(652f) Enantioselective Catalysts Based on Metal-Organic Framework Supported Nucleotides

Artificial metalloenzymes (ArMs) combine the catalytic properties of metal ions with the molecular recognition capabilities of biological molecules. A class of ArMs relies on the chiral environment created by natural or synthetic DNA, and the DNA’s strong affinity for metal ions or metal ion complexes to create enantioselective catalytic sites. DNA-based ArMs have been used for the Diels-Alder reaction, Friedel-Crafts alkylation, Michael addition and other reactions. Efforts to develop ArMs with minimal sequences, recently culminated in the discovery that complexes as simple and compact as those between nucleotides (e.g., adenosine triphosphate (ATP)) and Cu(II) ions can be active homogeneous catalysts exhibiting enantioselectivity in Diels-Alder reactions.
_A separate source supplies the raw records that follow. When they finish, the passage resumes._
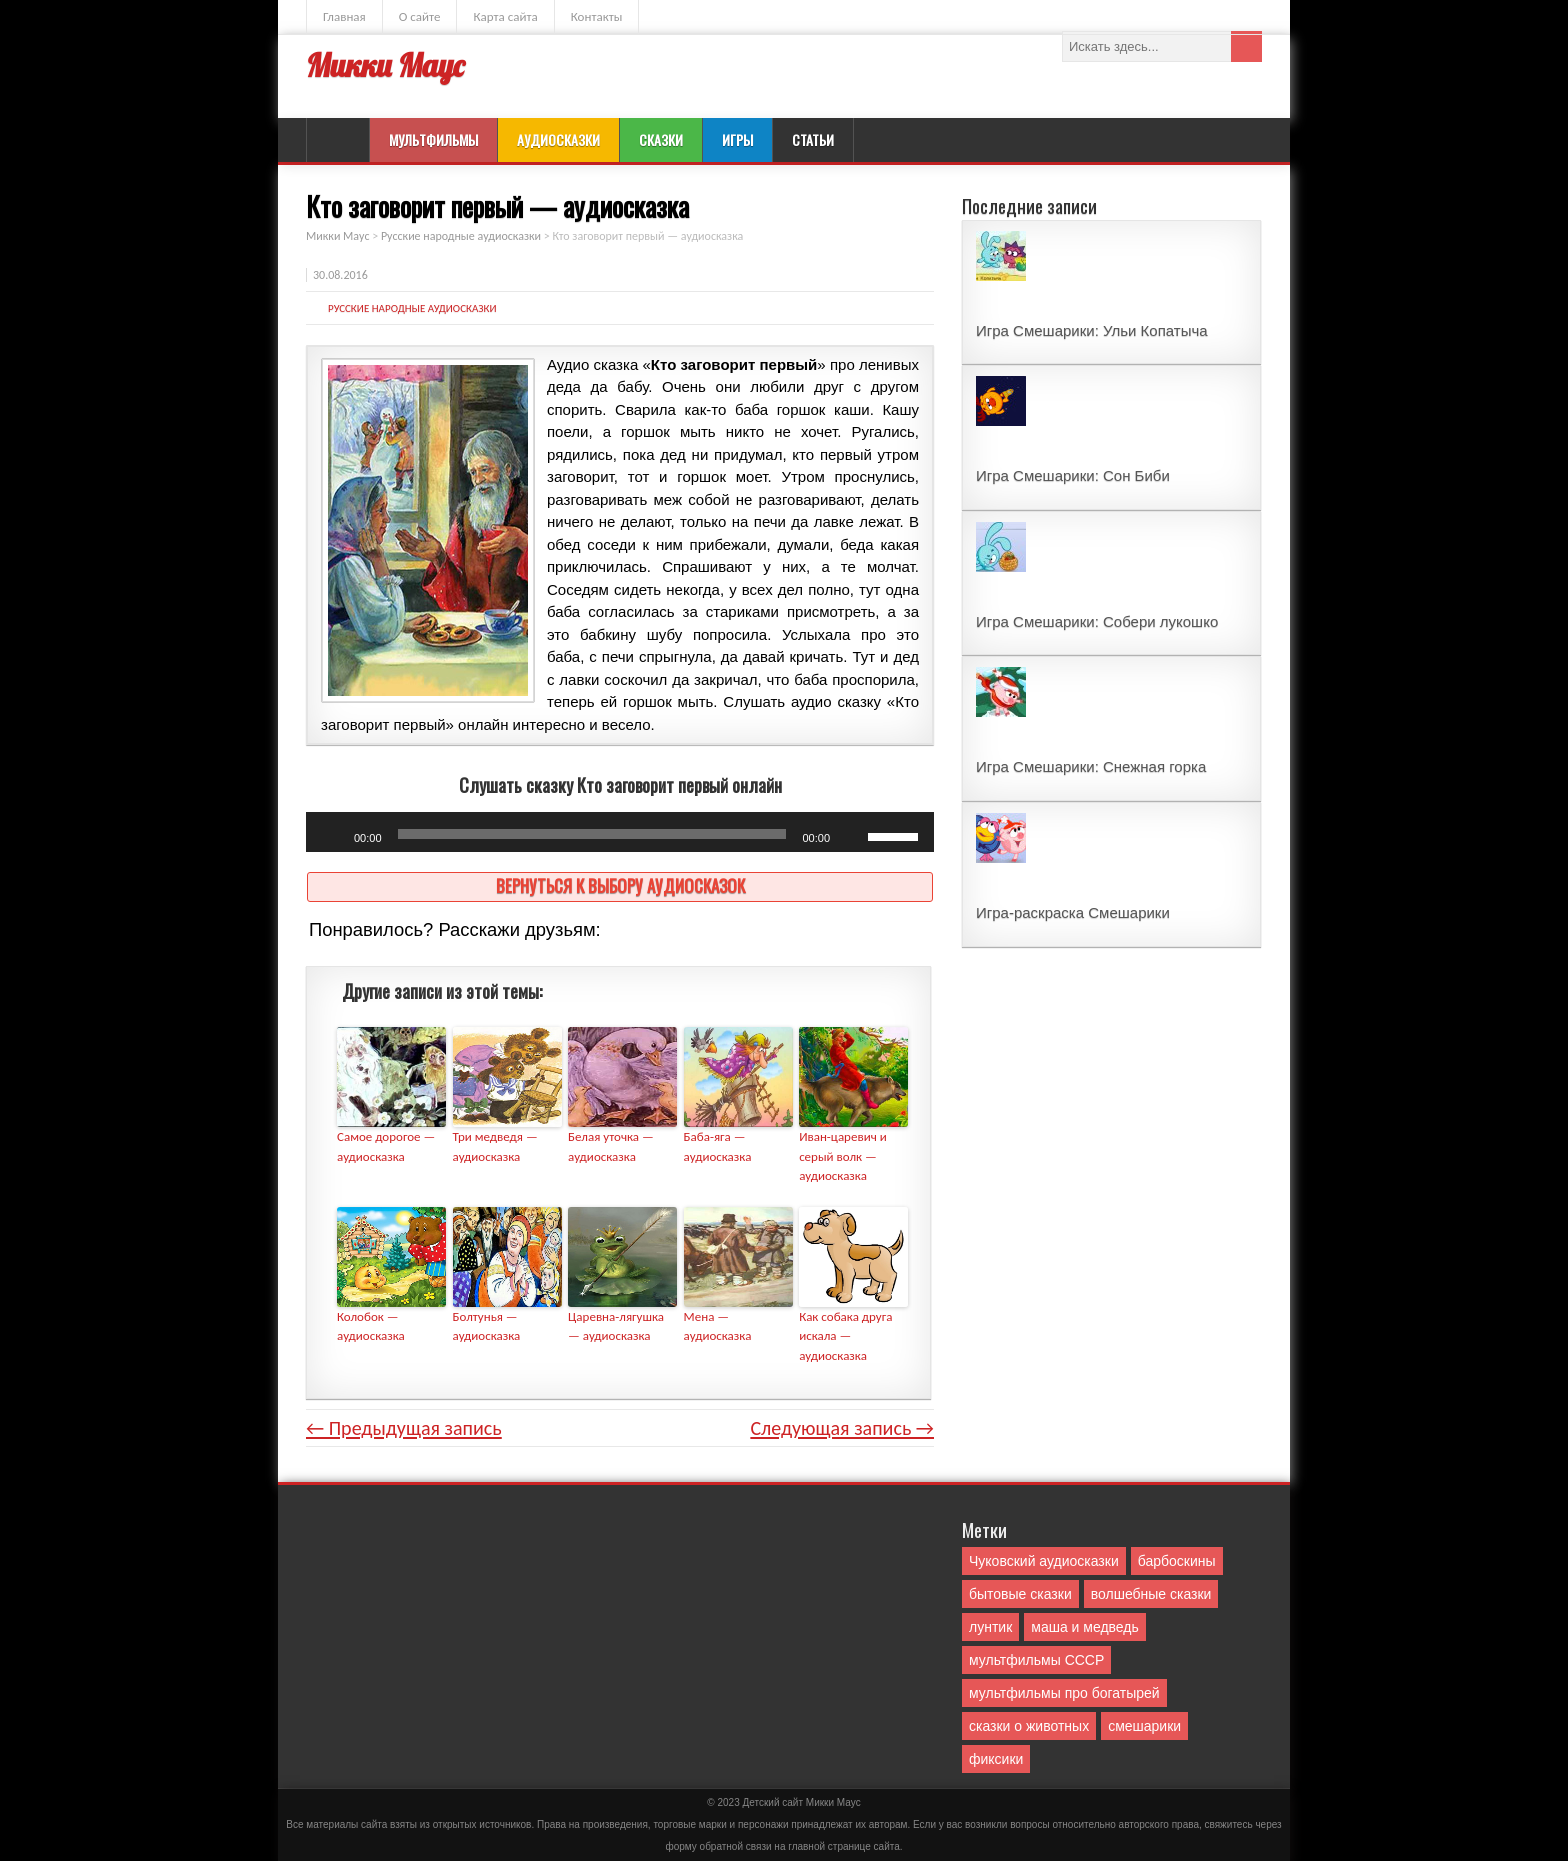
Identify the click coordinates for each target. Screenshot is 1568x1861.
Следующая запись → (842, 1428)
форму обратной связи (718, 1846)
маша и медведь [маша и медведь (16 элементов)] (1085, 1627)
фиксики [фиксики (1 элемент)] (996, 1759)
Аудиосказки (558, 139)
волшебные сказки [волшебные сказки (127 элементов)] (1151, 1594)
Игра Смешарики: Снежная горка (1091, 766)
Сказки (661, 139)
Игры (737, 139)
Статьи (813, 139)
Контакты (597, 16)
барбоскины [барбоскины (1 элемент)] (1177, 1561)
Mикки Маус (833, 1802)
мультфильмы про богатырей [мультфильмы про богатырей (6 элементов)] (1064, 1693)
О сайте (420, 16)
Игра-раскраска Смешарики (1073, 912)
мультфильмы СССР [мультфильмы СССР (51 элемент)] (1036, 1660)
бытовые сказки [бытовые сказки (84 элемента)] (1020, 1594)
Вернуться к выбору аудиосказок (620, 885)
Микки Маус (385, 65)
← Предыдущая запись (404, 1428)
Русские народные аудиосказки (412, 308)
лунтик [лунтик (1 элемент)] (990, 1627)
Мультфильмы (433, 139)
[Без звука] (852, 837)
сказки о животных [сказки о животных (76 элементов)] (1029, 1726)
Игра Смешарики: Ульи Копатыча (1092, 330)
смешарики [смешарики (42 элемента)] (1144, 1726)
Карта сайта (505, 16)
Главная (344, 16)
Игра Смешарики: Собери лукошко (1097, 621)
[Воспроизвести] (332, 837)
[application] (620, 832)
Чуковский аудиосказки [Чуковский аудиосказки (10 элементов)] (1044, 1561)
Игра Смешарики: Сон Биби (1073, 475)
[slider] (592, 834)
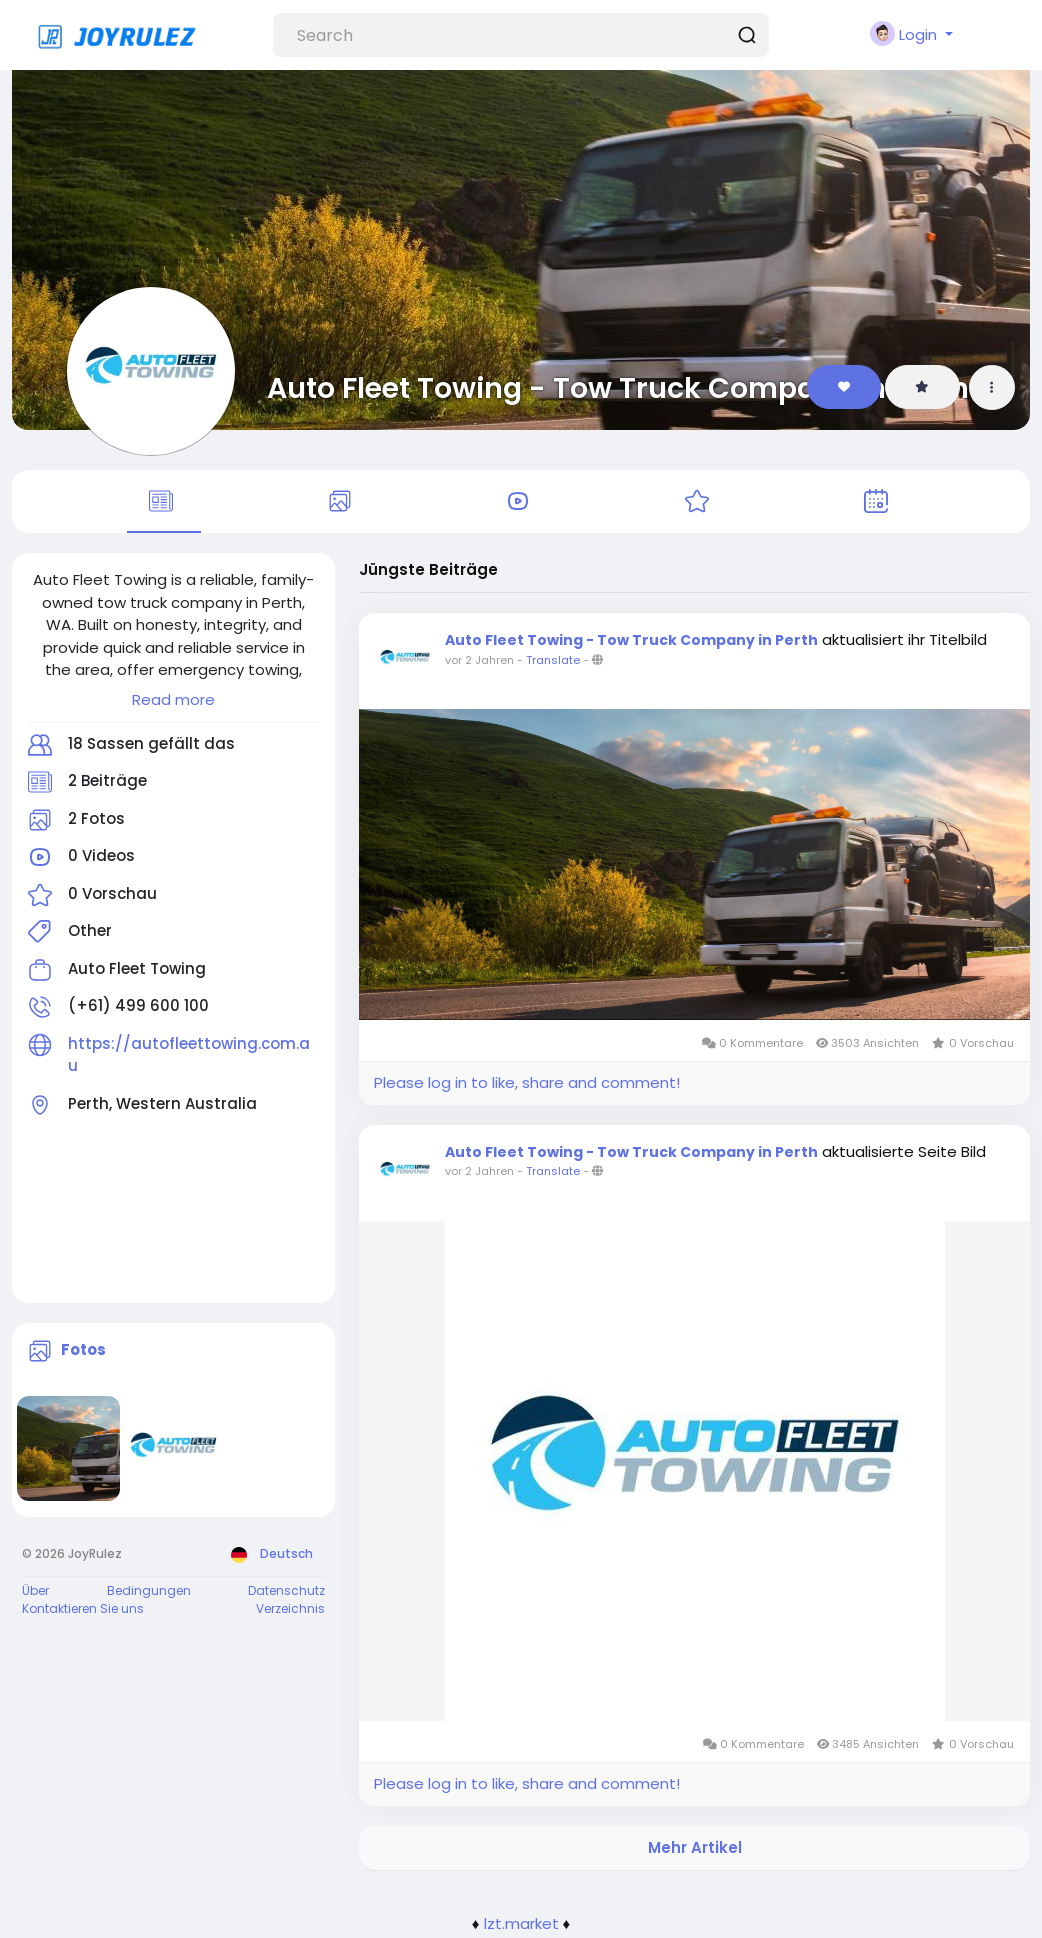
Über (35, 1593)
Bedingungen (149, 1593)
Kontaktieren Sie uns (83, 1611)
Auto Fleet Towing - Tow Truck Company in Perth (618, 388)
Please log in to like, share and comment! (527, 1085)
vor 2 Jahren (479, 663)
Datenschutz (286, 1593)
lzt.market (521, 1925)
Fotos (83, 1352)
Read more (173, 702)
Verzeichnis (290, 1611)
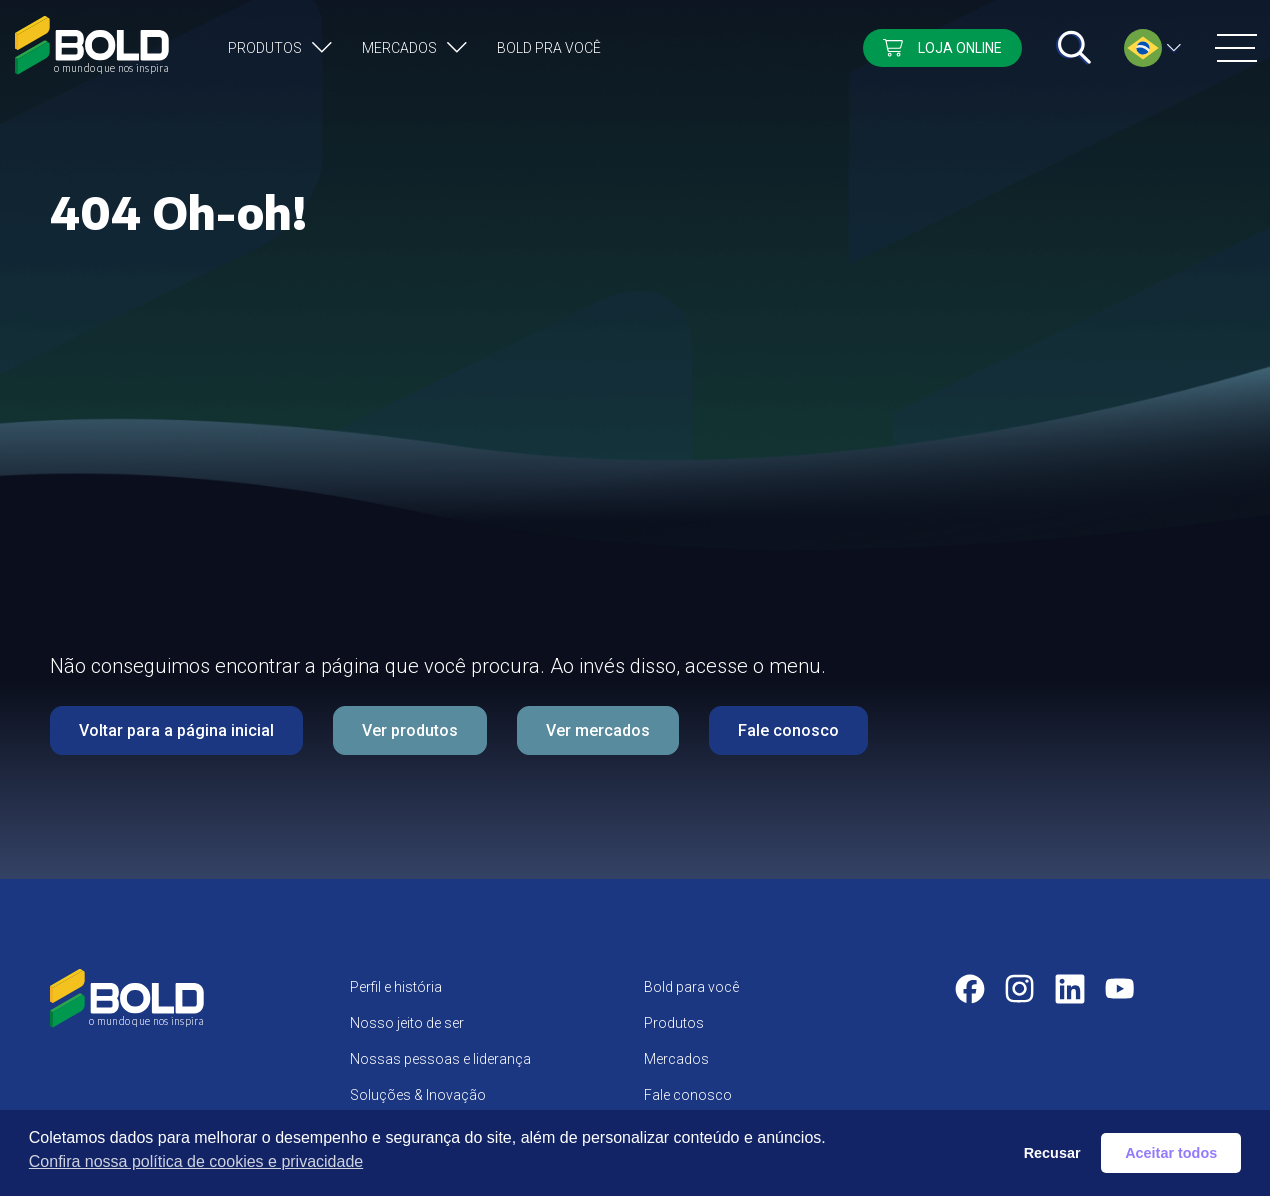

Although heterogenenized ArMs and enzymes could be more effectively utilized in industrial practice (e.g., in packed bed flow reactors) and could open opportunities for fine-tuning or drastically altering catalytic performance based on confinement effects, facile methods for their preparation remain elusive. Here, it is demonstrated that nucleotides can be supported on nanoporous materials to create enantioselective heterogeneous catalysts. We found that ATP and other nucleotides can be bound to the metal-organic framework (MOF) MIL-101(Cr) through linkages of the terminal phosphate group with Cr(III) of the framework. In the presence of Cu(II) ions, the MOF-supported nucleotides function as stable, reusable, enantioselective heterogeneous catalysts, which in certain cases outperform the corresponding homogeneous nucleotide-based ArMs. Our results demonstrate a simple adsorption-based method to create a new class of enantioselective heterogeneous catalysts. We anticipate that the catalytic properties of MOF-supported nucleotides can be potentially tuned by systematic variation of the type of base and sugar in natural and synthetic nucleotides, and by selection of the confinement environment in the nanoporous host.